幕府の取り締まり強化
出典: フリー百科事典『ウィキペディア(Wikipedia)』 (2022/05/07 15:38 UTC 版)
「唐物抜荷事件」の記事における「幕府の取り締まり強化」の解説
このような薩摩藩による琉球貿易で入手した中国産品、いわゆる唐物の抜荷は長崎における唐物の売れ行きに悪影響を与えた。そして輸出品である昆布等の集荷も困難をきたすようになった。19世紀に入ると長崎会所の収支は赤字になっており、その要因のひとつとして薩摩藩の唐物抜荷と蝦夷地産の俵物の抜荷が挙げられていた。 薩摩藩側のやり方に危惧を抱いていたのは、日本側ばかりではなかった。
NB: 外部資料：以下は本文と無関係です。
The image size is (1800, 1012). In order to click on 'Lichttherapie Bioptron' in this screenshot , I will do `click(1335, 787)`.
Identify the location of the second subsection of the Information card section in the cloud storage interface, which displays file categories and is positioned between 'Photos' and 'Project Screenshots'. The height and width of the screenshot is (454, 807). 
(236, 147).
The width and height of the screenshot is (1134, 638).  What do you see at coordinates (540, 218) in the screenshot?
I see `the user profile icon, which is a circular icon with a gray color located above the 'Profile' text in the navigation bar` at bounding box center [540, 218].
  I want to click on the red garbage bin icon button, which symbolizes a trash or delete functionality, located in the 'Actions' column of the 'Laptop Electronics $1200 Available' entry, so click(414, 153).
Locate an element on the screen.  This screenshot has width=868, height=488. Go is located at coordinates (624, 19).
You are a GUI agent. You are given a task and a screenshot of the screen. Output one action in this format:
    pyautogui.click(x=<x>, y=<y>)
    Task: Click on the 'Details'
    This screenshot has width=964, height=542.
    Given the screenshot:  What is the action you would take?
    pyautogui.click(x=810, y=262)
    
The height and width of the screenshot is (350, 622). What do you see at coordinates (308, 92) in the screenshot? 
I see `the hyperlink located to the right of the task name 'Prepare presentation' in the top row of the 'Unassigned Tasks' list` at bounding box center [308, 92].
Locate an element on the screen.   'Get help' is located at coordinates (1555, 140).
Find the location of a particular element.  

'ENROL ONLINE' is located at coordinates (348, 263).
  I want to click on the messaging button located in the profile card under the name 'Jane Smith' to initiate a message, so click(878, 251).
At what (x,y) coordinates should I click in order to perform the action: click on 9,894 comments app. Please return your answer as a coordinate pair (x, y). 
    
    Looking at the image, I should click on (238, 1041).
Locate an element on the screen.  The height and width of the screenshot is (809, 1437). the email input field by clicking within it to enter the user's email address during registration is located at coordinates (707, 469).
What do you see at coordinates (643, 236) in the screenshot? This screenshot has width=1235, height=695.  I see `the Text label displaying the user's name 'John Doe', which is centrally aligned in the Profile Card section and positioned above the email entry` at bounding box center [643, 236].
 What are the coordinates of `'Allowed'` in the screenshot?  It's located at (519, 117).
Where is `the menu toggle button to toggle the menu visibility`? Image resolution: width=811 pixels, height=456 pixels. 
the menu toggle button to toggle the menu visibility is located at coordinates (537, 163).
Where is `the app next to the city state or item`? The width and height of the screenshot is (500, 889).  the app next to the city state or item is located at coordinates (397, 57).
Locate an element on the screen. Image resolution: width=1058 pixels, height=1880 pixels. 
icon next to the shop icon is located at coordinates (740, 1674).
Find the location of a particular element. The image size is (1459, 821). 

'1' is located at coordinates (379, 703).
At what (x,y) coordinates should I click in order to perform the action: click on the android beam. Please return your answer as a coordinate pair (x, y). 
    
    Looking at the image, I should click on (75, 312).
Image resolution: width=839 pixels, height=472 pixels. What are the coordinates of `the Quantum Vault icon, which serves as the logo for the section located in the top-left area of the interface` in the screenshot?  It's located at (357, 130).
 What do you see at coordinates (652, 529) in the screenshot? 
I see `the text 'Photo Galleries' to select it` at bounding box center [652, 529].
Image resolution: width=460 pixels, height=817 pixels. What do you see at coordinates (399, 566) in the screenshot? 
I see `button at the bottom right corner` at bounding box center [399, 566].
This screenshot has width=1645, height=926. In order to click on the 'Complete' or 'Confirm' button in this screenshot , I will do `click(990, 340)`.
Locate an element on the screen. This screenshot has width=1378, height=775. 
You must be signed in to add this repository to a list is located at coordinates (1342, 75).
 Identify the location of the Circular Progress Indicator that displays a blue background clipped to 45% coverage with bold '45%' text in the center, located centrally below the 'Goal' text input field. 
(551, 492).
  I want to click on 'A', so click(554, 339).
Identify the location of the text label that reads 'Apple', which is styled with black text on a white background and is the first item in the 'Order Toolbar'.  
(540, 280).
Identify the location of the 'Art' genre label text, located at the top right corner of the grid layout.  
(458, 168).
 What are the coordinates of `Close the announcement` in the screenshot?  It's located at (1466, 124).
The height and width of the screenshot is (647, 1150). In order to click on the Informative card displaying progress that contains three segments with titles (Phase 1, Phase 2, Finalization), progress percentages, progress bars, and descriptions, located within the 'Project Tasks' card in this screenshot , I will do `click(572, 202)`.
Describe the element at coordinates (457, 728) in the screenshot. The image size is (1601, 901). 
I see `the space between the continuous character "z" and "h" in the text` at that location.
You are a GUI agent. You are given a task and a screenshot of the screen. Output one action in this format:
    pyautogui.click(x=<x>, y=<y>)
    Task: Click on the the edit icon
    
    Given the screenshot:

文政8年(1825年)の段階で、長崎で貿易を行っている中国人商人は、琉球貿易で中国にもたらされている昆布等の海産物は、調べてみると薩摩から琉球を経由して中国に輸入されていることが判明したとした上で、長崎ルートよりも早く中国にもたされる上に安価で質が良いため、長崎で貿易に従事する中国人商人の商売を圧迫するのみならず、長崎会所の経営状態に悪影響を与えると長崎奉行所に訴えていた。 しかし薩摩藩は大藩であり、その上、時の将軍徳川家斉の御台所、広大院の実父は島津重豪であり、将軍家と薩摩藩主の島津家は縁戚関係にあった。幕府にとって薩摩藩が深く関与している琉球貿易を規制していくことは困難であったが、抜荷の摘発を通じて蝦夷地産の俵物等の集荷に打撃を与え、薩摩藩側に圧迫を加えていくことがもくろまれた。 天保6年(1835年)7月、勘定奉行の土方勝政は久世広正とともに唐物抜荷、俵物抜荷の取り締まりを求める言上書を提出した。言上書の中で土方と久世は、唐物抜荷と俵物抜荷は対になって発生している事象であると指摘した上で、松前藩に俵物抜荷の取り締まりと俵物の長崎会所以外への販売厳禁、そして薩摩藩には唐物抜荷の取り締まりを要求し、幕府公認の薩摩藩の長崎商法の差し止めを示唆する通達案を提示した。この通達案は天保6年(1835年)末には薩摩藩、松前藩に実際に申し渡されることになる。